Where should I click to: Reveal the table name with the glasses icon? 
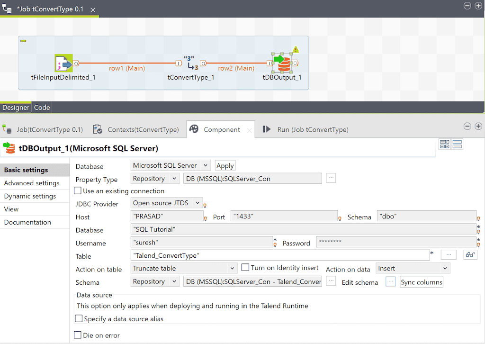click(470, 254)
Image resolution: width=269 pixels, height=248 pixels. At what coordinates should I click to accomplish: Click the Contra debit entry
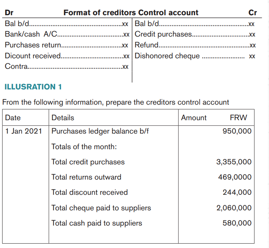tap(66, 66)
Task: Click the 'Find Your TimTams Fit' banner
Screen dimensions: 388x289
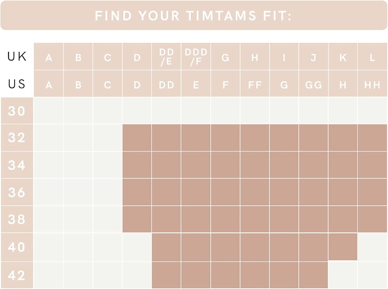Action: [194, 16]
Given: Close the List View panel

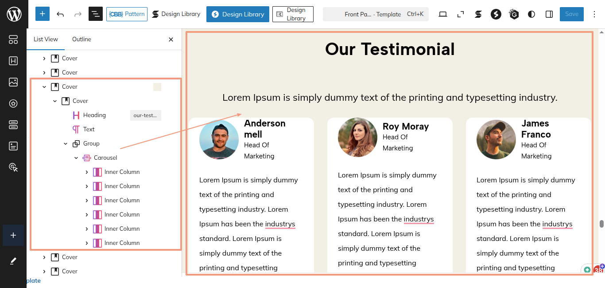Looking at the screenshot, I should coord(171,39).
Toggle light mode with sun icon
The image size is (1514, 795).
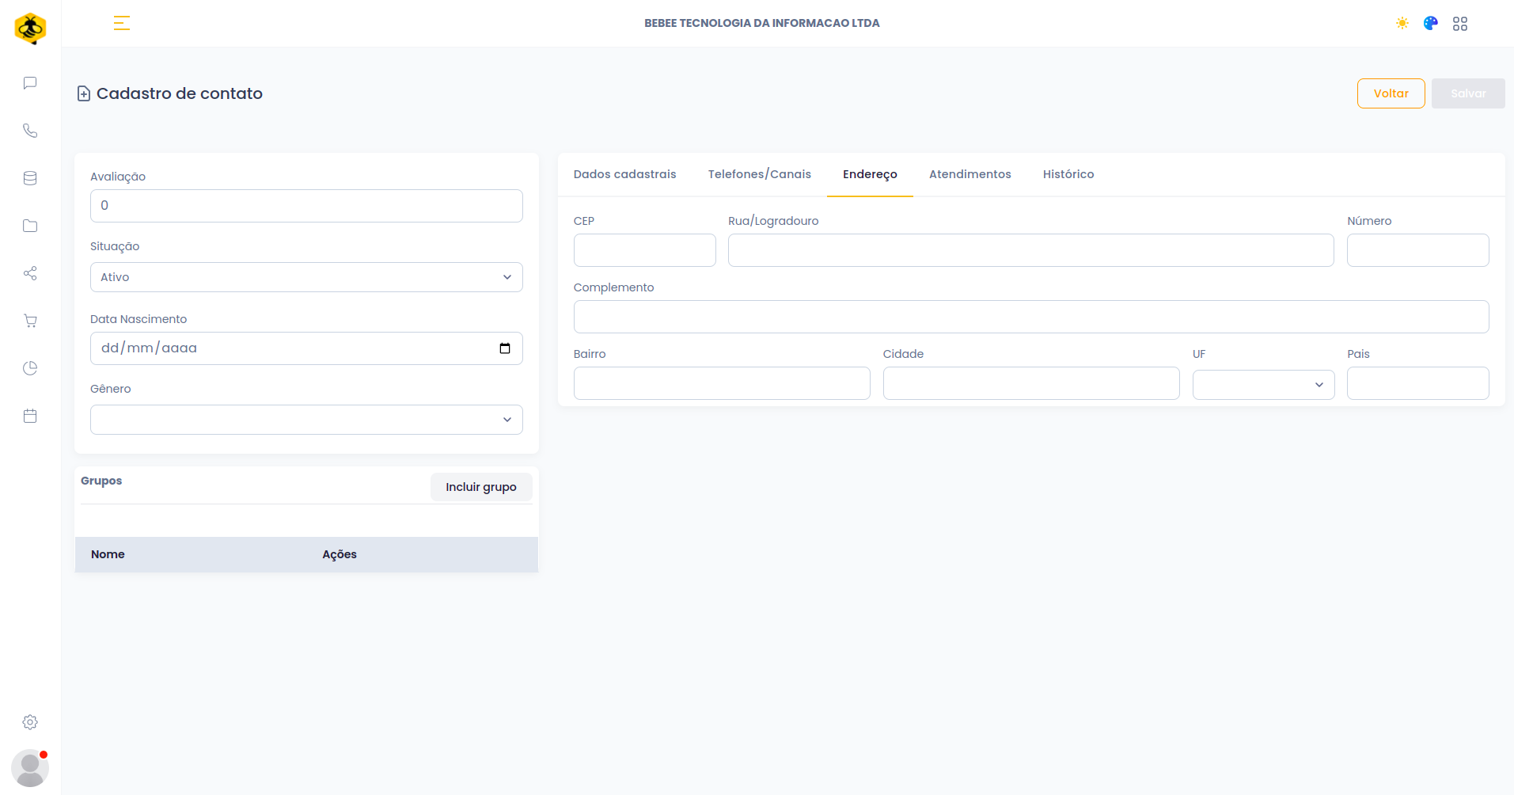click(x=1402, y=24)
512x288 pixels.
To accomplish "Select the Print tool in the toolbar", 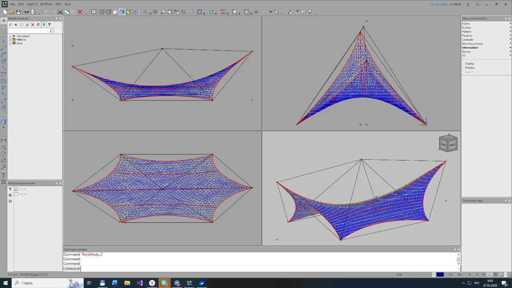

» Task details: Write out the material above once more, word for word. Images stay out.

» Answer for this exercise:
Where should I click to: Reveal the table name with the glasses icon? 
click(470, 254)
Image resolution: width=269 pixels, height=248 pixels. At what coordinates should I click to accomplish: Click the Contra debit entry
tap(66, 66)
Task: Click the 'Find Your TimTams Fit' banner
Screen dimensions: 388x289
Action: [194, 16]
Given: Close the List View panel

Looking at the screenshot, I should coord(171,39).
Toggle light mode with sun icon
The image size is (1514, 795).
click(x=1402, y=24)
512x288 pixels.
To accomplish "Select the Print tool in the toolbar", 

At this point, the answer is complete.